§ **ASSIGNMENT**
Could you restate exactly the lines that begin at the line with "The height and width of the screenshot is (636, 1024)." and end at the final line of the data?

-.-.-

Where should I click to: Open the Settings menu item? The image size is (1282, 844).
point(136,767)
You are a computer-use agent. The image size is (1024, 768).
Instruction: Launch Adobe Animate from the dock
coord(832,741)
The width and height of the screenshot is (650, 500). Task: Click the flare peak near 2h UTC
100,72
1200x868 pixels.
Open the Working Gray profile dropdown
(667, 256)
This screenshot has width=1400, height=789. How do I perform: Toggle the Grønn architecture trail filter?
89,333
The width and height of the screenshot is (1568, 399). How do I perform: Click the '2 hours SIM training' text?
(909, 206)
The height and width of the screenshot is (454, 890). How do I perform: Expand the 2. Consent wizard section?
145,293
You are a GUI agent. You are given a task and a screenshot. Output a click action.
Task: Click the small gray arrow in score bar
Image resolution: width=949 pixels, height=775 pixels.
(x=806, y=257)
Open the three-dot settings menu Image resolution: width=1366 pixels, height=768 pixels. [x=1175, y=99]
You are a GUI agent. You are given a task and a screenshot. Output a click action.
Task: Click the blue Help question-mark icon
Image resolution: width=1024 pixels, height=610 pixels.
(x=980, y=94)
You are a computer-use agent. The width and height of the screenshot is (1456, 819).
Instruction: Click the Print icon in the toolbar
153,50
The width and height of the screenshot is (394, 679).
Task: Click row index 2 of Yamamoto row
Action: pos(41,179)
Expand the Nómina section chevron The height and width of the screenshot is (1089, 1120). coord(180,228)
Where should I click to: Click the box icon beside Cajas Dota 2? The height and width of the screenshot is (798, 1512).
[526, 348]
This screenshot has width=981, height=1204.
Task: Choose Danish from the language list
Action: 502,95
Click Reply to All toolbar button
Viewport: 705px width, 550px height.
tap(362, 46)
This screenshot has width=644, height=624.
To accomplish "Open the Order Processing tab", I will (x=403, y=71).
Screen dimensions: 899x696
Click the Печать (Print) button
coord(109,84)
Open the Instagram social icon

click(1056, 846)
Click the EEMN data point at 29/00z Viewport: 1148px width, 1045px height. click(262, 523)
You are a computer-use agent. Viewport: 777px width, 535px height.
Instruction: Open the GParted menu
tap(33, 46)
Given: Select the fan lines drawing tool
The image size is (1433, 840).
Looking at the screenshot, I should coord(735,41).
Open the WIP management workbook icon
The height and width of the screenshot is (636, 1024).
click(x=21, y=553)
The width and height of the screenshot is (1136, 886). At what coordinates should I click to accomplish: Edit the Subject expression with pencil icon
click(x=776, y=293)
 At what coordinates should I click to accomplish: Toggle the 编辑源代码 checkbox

-.-.-

§ **YOUR SOLUTION**
The height and width of the screenshot is (636, 1024).
click(x=21, y=553)
The width and height of the screenshot is (1136, 886). At what coordinates should I click to accomplish: Edit the Subject expression with pencil icon
click(x=776, y=293)
 At what coordinates should I click to accomplish: Toggle the 编辑源代码 checkbox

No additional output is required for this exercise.